**Data provided**.
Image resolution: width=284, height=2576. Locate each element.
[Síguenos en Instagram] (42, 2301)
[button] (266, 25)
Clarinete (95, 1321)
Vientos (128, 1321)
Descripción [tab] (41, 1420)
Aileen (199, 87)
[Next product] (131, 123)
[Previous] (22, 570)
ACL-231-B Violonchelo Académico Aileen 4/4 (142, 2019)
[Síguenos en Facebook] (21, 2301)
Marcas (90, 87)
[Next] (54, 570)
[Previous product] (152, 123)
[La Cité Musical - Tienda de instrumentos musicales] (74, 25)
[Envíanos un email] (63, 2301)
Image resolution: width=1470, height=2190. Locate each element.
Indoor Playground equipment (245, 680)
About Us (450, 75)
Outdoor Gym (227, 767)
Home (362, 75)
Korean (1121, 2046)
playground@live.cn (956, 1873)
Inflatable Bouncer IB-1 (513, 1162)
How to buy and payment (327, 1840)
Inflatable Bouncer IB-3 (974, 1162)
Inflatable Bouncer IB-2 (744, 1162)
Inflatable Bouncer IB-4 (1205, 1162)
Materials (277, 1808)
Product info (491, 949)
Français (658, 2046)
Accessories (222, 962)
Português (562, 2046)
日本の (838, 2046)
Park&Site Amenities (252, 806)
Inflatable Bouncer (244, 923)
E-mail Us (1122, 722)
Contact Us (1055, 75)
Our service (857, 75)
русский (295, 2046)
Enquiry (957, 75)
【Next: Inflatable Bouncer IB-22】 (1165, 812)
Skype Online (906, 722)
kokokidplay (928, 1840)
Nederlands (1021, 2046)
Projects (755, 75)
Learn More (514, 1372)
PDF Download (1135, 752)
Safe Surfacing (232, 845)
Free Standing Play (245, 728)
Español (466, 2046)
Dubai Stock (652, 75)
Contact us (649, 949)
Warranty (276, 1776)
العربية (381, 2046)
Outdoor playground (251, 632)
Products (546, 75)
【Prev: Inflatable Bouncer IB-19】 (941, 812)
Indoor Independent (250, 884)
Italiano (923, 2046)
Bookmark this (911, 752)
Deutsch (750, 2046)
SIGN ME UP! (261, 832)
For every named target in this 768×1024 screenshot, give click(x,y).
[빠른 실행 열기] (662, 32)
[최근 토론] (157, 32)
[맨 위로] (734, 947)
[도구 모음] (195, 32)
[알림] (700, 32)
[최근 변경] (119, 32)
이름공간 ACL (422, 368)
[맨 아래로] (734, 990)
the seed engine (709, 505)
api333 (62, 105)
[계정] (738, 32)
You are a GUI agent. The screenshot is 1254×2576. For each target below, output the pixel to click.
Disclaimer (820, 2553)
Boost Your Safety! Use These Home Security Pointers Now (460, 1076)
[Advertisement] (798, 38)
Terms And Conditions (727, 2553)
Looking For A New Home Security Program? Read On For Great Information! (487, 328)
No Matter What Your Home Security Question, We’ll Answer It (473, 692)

**Exercise description**.
Exactly the lines from the one containing "[맨 아래로] (734, 990)" through the final line above, and only those, should be given again.

**Exercise result**.
[맨 아래로] (734, 990)
the seed engine (709, 505)
api333 (62, 105)
[계정] (738, 32)
You are a GUI agent. The screenshot is 1254×2576. For each target below, output the pixel to click.
Disclaimer (820, 2553)
Boost Your Safety! Use These Home Security Pointers Now (460, 1076)
[Advertisement] (798, 38)
Terms And Conditions (727, 2553)
Looking For A New Home Security Program? Read On For Great Information! (487, 328)
No Matter What Your Home Security Question, We’ll Answer It (473, 692)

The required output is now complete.